The spread of infectious disease has an important spatial component: When individuals from one neighborhood visit another one they can infect others or get infected. Closure of businesses and public places in a neighborhood could reduce such infection opportunities as well as the import/export of the disease from/to other neighborhoods. How should a city target closures to achieve an appropriate policy goal at the lowest possible economic cost, factoring in neighborhood spillovers and the differences among neighborhoods’ economic values?

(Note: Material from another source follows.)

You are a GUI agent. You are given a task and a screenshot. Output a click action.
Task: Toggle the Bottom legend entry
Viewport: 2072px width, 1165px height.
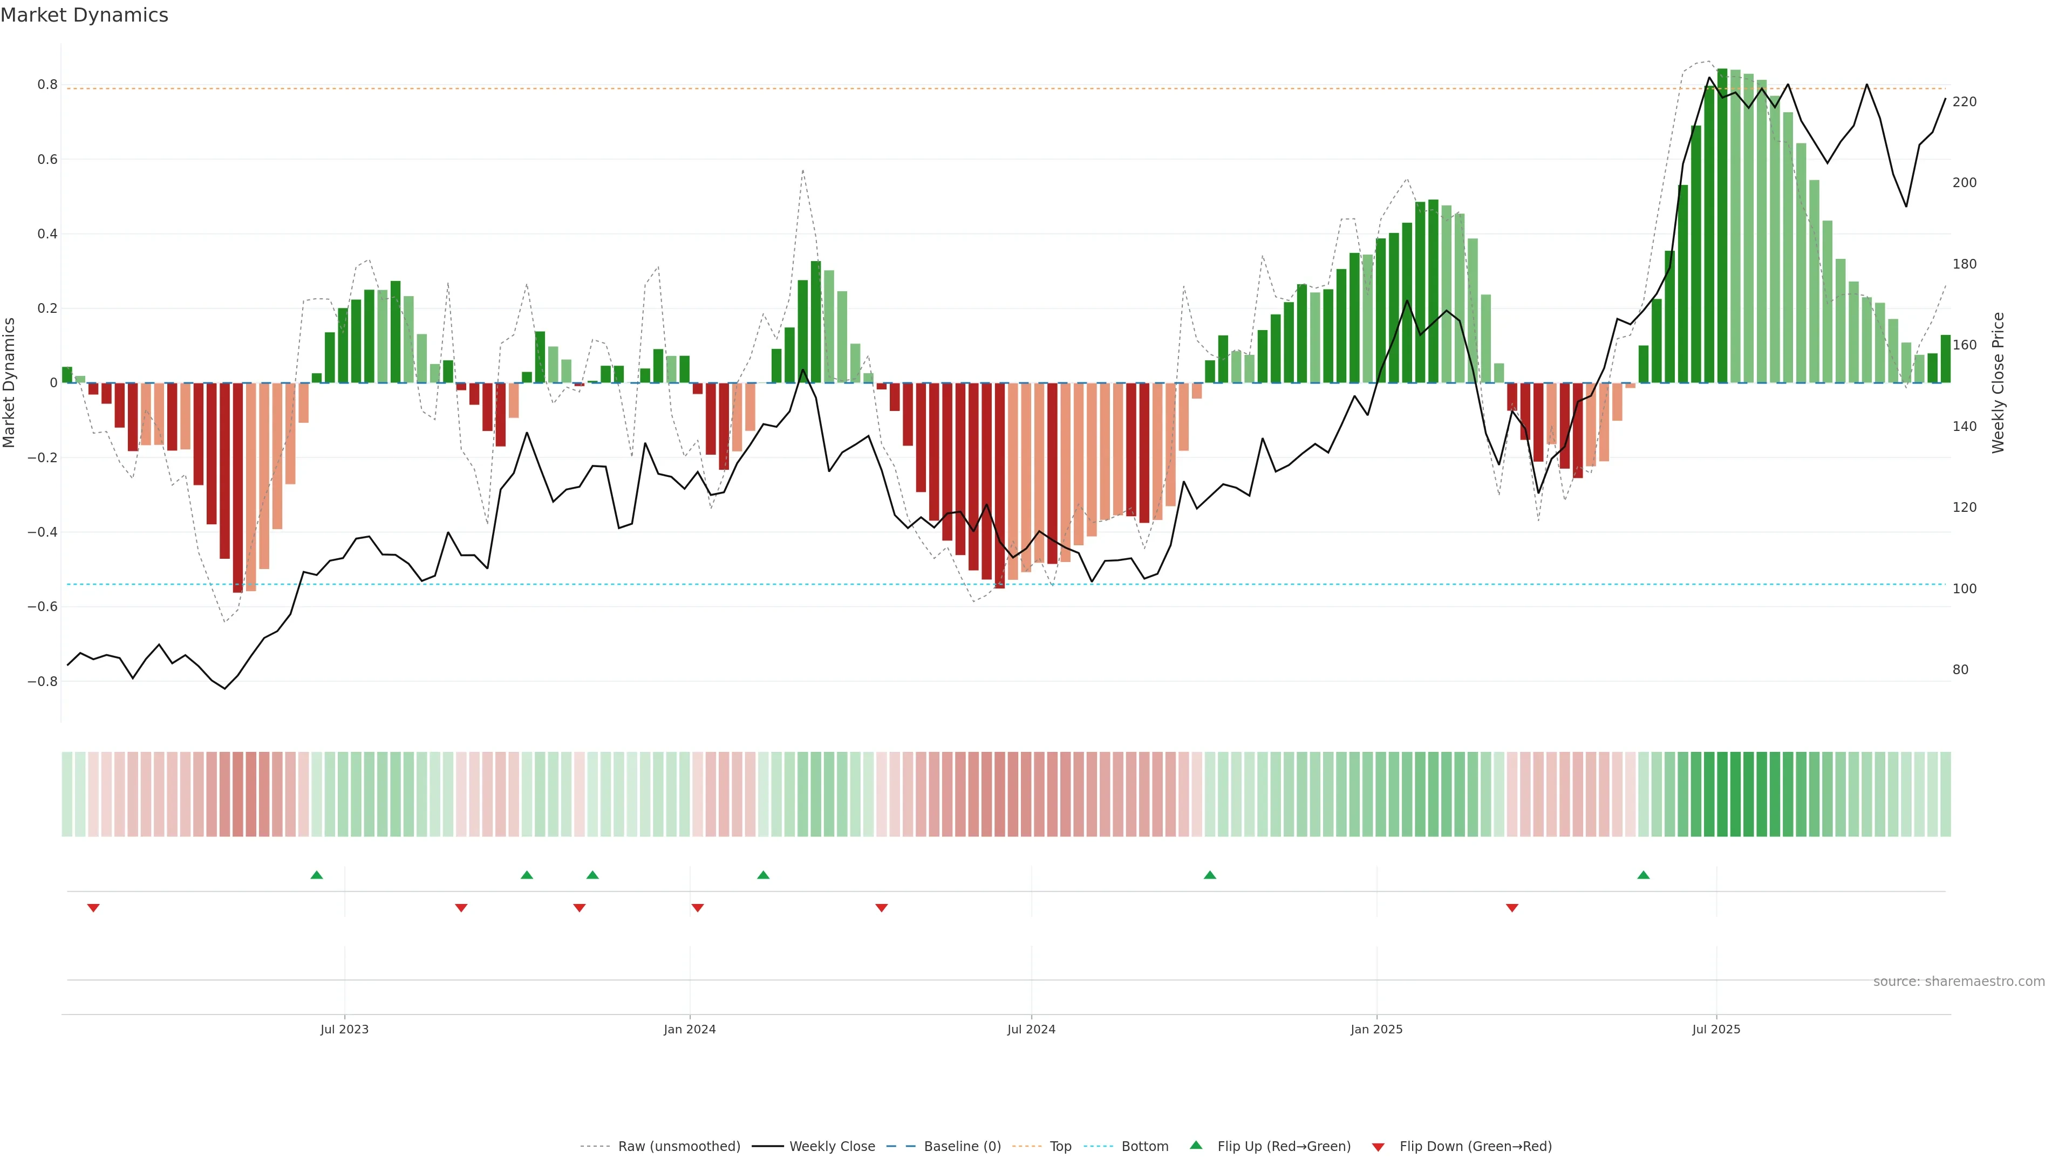click(1145, 1147)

To answer this question, the authors focus on the policy goal of reducing infections in all neighborhoods, and provide an optimization framework that delivers the optimal targeted closure policies. They then use mobile-phone data (from a period prior to lockdowns) to estimate individuals’ movements within NYC and, applying their framework, the authors reveal the following:

  • Targeted closures could achieve the aforementioned policy goal at up to 85% lower economic cost than the uniform city-wide closures.
  • Second, coordination among counties and states is extremely important. It may be infeasible for NYC to achieve the policy goals and curb the spread of the epidemic unless the neighboring counties (e.g., those in New Jersey) also impose appropriate economic closure measures.
  • Third, the optimal policy promotes some level of economic activity in Midtown, while imposing closures in many neighborhoods of the city.
  • Finally, contrary to likely intuition, the neighborhoods with larger levels of infections are not necessarily the ones targeted for the most stringent economic closure measures.